Data for analysis =>
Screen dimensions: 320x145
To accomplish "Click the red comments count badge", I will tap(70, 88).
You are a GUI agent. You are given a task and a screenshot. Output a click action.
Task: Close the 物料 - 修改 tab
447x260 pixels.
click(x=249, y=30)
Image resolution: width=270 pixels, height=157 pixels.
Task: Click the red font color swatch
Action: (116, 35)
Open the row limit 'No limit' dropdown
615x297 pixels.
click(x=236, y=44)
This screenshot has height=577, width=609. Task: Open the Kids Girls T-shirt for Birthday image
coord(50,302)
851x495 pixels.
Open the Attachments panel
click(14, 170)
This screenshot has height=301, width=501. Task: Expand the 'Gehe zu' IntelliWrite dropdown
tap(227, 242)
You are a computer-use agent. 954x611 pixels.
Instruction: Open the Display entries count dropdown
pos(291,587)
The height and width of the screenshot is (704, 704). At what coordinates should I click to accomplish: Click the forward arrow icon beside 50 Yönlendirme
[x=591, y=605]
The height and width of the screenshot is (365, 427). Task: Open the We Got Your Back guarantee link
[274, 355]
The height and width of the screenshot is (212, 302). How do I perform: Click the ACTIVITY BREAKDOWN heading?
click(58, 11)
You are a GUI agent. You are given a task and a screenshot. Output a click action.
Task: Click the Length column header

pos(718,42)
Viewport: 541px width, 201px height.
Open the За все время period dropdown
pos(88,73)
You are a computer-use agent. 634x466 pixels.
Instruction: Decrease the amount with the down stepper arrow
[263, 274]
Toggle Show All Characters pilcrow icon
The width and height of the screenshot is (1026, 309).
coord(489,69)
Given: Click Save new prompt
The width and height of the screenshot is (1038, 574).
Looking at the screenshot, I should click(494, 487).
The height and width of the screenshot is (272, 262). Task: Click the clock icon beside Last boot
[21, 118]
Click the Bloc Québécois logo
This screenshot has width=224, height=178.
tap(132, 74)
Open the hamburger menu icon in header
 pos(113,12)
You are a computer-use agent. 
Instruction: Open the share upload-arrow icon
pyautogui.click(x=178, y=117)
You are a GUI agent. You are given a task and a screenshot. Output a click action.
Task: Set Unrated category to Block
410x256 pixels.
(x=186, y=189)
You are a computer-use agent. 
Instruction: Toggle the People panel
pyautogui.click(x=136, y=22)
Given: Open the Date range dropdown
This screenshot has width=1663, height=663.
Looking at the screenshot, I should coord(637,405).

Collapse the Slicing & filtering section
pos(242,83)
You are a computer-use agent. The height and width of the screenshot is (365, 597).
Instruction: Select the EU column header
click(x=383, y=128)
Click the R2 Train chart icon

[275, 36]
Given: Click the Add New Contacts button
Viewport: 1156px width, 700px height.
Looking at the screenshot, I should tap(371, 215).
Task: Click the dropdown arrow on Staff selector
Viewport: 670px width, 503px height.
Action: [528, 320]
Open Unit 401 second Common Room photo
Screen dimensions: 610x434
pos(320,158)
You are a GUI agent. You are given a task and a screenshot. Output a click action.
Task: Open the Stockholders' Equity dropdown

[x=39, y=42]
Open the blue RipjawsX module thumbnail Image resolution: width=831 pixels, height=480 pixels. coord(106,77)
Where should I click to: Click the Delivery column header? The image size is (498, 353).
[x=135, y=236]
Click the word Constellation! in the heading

What to work on => Nothing in the records may change; output all of them exactly.

Solution for this task =>
Screen dimensions: 320x145
To accomplish "Click the red comments count badge", I will tap(70, 88).
You are a GUI agent. You are given a task and a screenshot. Output a click action.
Task: Close the 物料 - 修改 tab
447x260 pixels.
click(x=249, y=30)
Image resolution: width=270 pixels, height=157 pixels.
Task: Click the red font color swatch
Action: (116, 35)
Open the row limit 'No limit' dropdown
615x297 pixels.
click(x=236, y=44)
This screenshot has height=577, width=609. Task: Open the Kids Girls T-shirt for Birthday image
coord(50,302)
851x495 pixels.
Open the Attachments panel
click(14, 170)
This screenshot has height=301, width=501. Task: Expand the 'Gehe zu' IntelliWrite dropdown
tap(227, 242)
You are a computer-use agent. 954x611 pixels.
Instruction: Open the Display entries count dropdown
pos(291,587)
The height and width of the screenshot is (704, 704). At what coordinates should I click to accomplish: Click the forward arrow icon beside 50 Yönlendirme
[x=591, y=605]
The height and width of the screenshot is (365, 427). Task: Open the We Got Your Back guarantee link
[274, 355]
The height and width of the screenshot is (212, 302). How do I perform: Click the ACTIVITY BREAKDOWN heading?
click(58, 11)
You are a GUI agent. You are given a task and a screenshot. Output a click action.
Task: Click the Length column header

pos(718,42)
Viewport: 541px width, 201px height.
Open the За все время period dropdown
pos(88,73)
You are a computer-use agent. 634x466 pixels.
Instruction: Decrease the amount with the down stepper arrow
[263, 274]
Toggle Show All Characters pilcrow icon
The width and height of the screenshot is (1026, 309).
coord(489,69)
Given: Click Save new prompt
The width and height of the screenshot is (1038, 574).
Looking at the screenshot, I should click(494, 487).
The height and width of the screenshot is (272, 262). Task: Click the clock icon beside Last boot
[21, 118]
Click the Bloc Québécois logo
This screenshot has width=224, height=178.
tap(132, 74)
Open the hamburger menu icon in header
 pos(113,12)
You are a computer-use agent. 
Instruction: Open the share upload-arrow icon
pyautogui.click(x=178, y=117)
You are a GUI agent. You are given a task and a screenshot. Output a click action.
Task: Set Unrated category to Block
410x256 pixels.
(x=186, y=189)
You are a computer-use agent. 
Instruction: Toggle the People panel
pyautogui.click(x=136, y=22)
Given: Open the Date range dropdown
This screenshot has width=1663, height=663.
Looking at the screenshot, I should coord(637,405).

Collapse the Slicing & filtering section
pos(242,83)
You are a computer-use agent. The height and width of the screenshot is (365, 597).
Instruction: Select the EU column header
click(x=383, y=128)
Click the R2 Train chart icon

[275, 36]
Given: Click the Add New Contacts button
Viewport: 1156px width, 700px height.
Looking at the screenshot, I should tap(371, 215).
Task: Click the dropdown arrow on Staff selector
Viewport: 670px width, 503px height.
Action: [528, 320]
Open Unit 401 second Common Room photo
Screen dimensions: 610x434
pos(320,158)
You are a GUI agent. You are given a task and a screenshot. Output a click action.
Task: Open the Stockholders' Equity dropdown

[x=39, y=42]
Open the blue RipjawsX module thumbnail Image resolution: width=831 pixels, height=480 pixels. coord(106,77)
Where should I click to: Click the Delivery column header? The image size is (498, 353).
[x=135, y=236]
Click the word Constellation! in the heading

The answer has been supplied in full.